相關性分析和空間分析揭示，CHEK1高表達的癌細胞與免疫抑制性的IL4I1⁺巨噬細胞和LAG3⁺CD8⁺T細胞亞群呈強正相關。細胞間相互作用分析確定MIF是來自CHEK1高表達癌細胞的關鍵配體，其與IL4I1⁺巨噬細胞的相互作用信號最強。鑒于CHEK1能使p53在Ser20位點磷酸化，而TP53共同占據活躍的MIF調控元件，研究人員假設CHEK1通過p53磷酸化來調節MIF表達。實驗證實，在共轉染野生型p53的H1299細胞中，增加CHEK1劑量可誘導MIF呈劑量依賴性上調。在p53缺失的H1299細胞中，單獨表達p53僅能適度誘導MIF，而共表達Flag-CHEK1與p53則能強勁增加MIF水平。ELISA實驗證實，CHEK1過表達顯著增強了MIF的分泌。在穩定敲低CHEK1的A549細胞中重新引入CHEK1可恢復MIF表達，并伴隨著內源性p53 Ser20磷酸化的增加。這些結果確立了CHEK1通過p53 Ser20位點的磷酸化依賴性激活來上調MIF表達和分泌。
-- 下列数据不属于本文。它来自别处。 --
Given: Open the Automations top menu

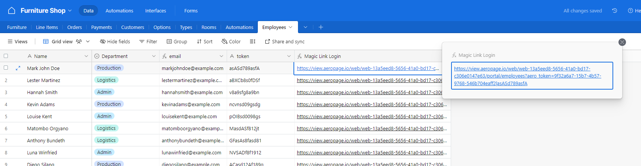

為了評估CHEK1和MIF在肺腺癌（LUAD）中的空間和蛋白質水平關系，研究采用了多重免疫熒光技術。結果顯示，CHEK1和MIF在癌細胞中強共定位，約91%的CHEK1陽性癌細胞也同時為MIF陽性。與CHEK1低表達的癌細胞相比，CHEK1高表達的癌細胞顯示出顯著更高的MIF蛋白信號強度。TME的空間圖譜顯示，CHEK1高表達的癌細胞與M2樣巨噬細胞強共富集，并且相較于CHEK1低表達細胞，其與IL4I1⁺巨噬細胞的空間距離顯著更近。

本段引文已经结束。